==== Exercise input ====

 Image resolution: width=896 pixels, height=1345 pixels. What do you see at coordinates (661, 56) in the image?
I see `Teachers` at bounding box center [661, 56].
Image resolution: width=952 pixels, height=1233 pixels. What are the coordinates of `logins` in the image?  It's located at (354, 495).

====
==== Exercise input ====

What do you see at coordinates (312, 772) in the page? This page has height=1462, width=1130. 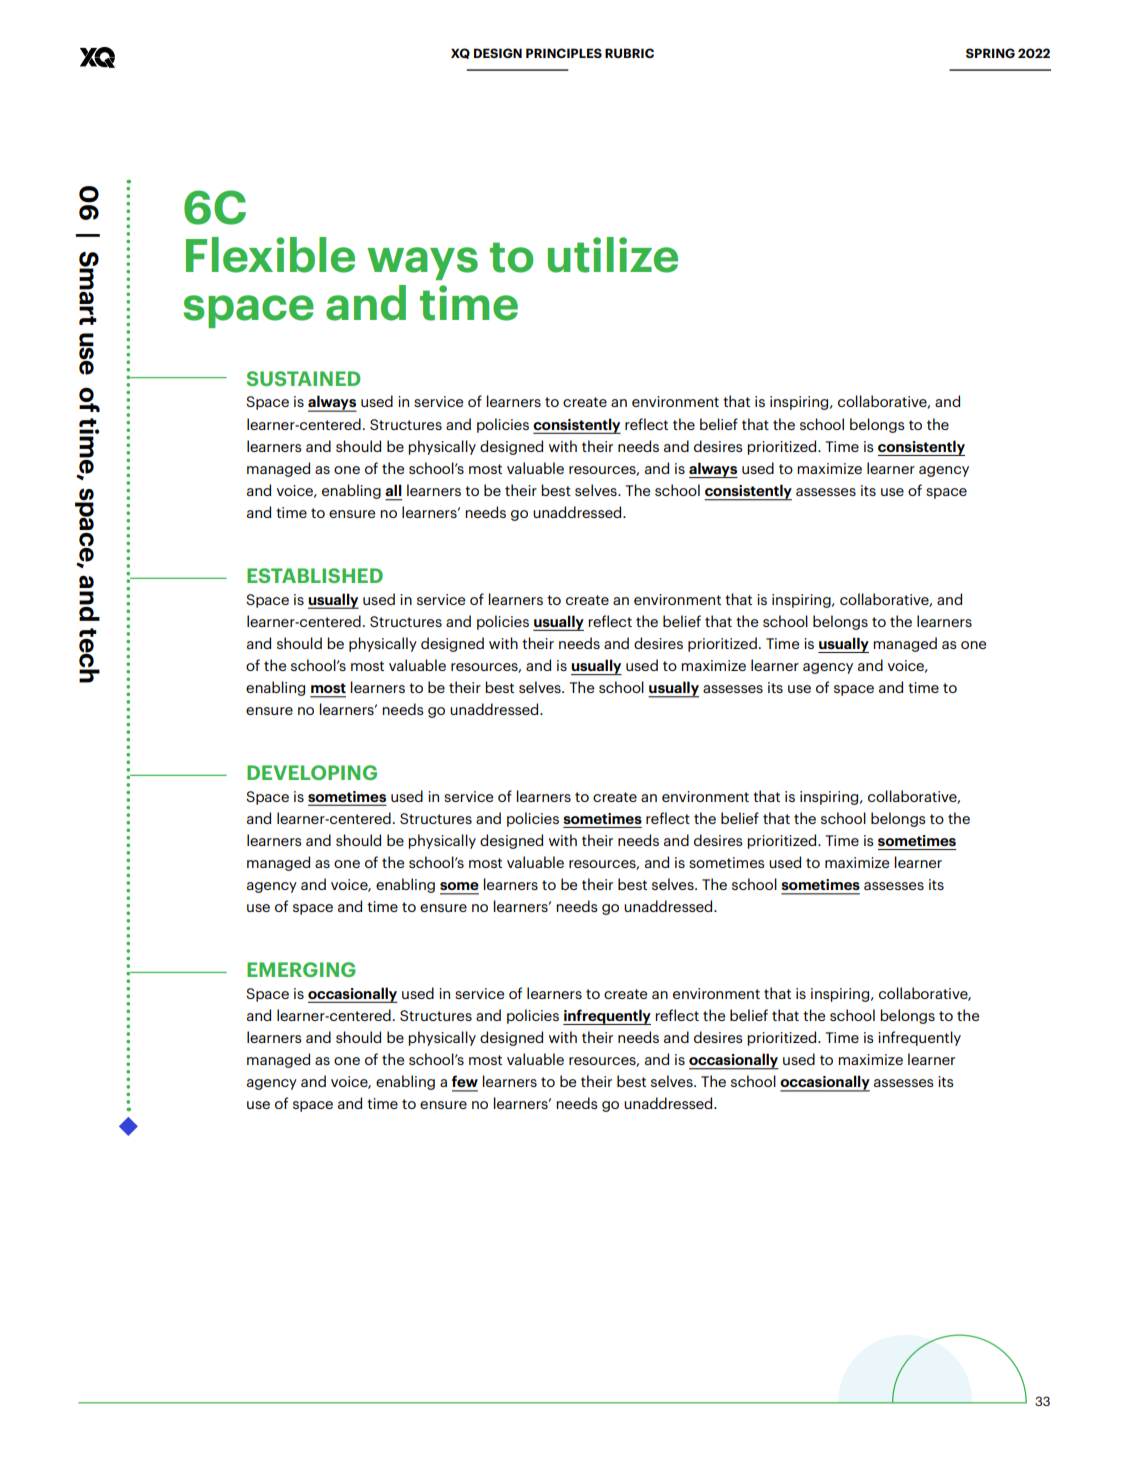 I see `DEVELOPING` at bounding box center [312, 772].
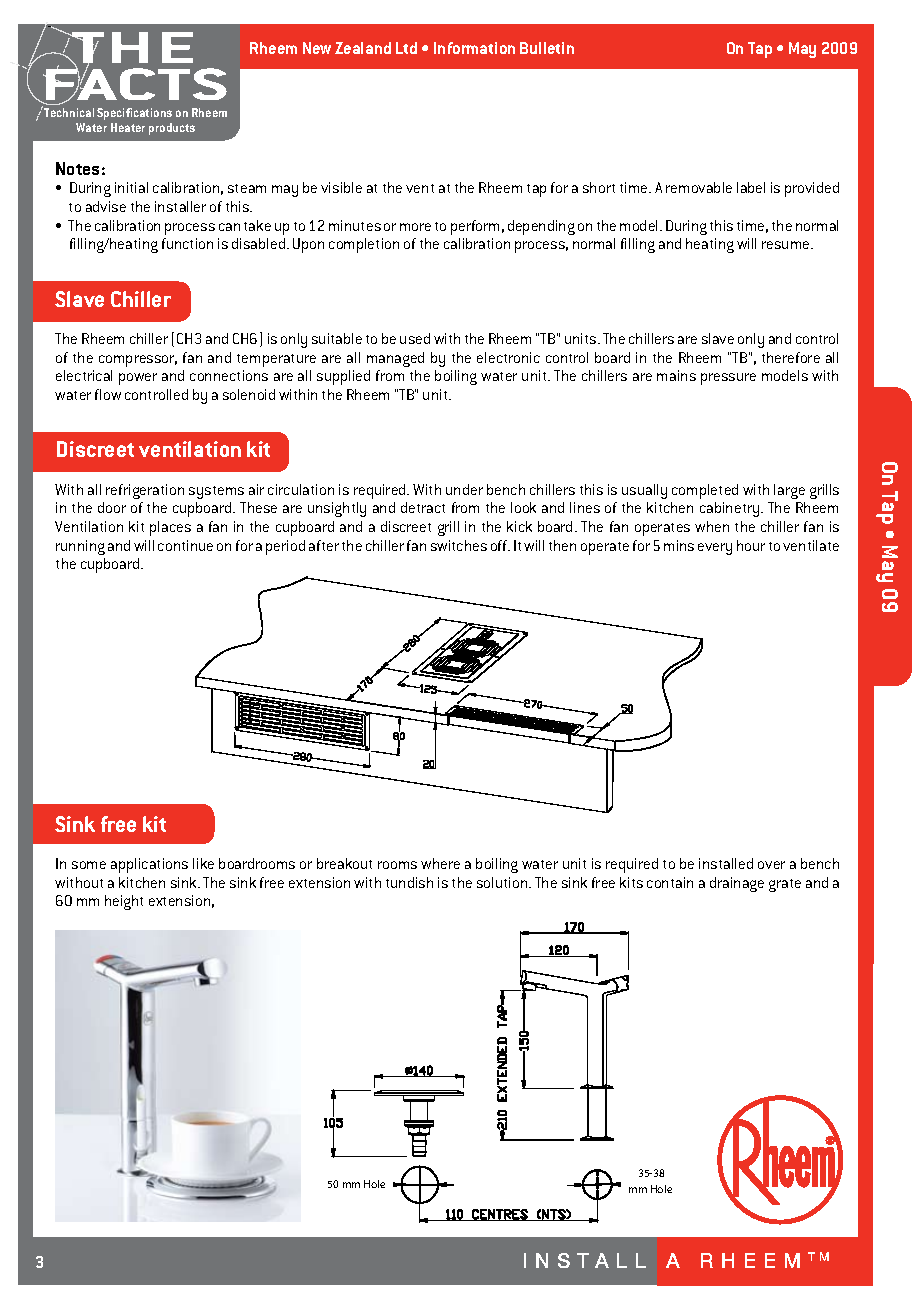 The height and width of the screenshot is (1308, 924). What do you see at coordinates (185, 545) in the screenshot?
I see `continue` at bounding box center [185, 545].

====

> What the task asks
Copy the entries verbatim, starting at the line that contains "Image resolution: width=896" and ending at the line that contains "Image resolution: width=952", with both of those lines included.

> Exercise response
 Image resolution: width=896 pixels, height=1345 pixels. What do you see at coordinates (661, 56) in the image?
I see `Teachers` at bounding box center [661, 56].
Image resolution: width=952 pixels, height=1233 pixels. What are the coordinates of `logins` in the image?  It's located at (354, 495).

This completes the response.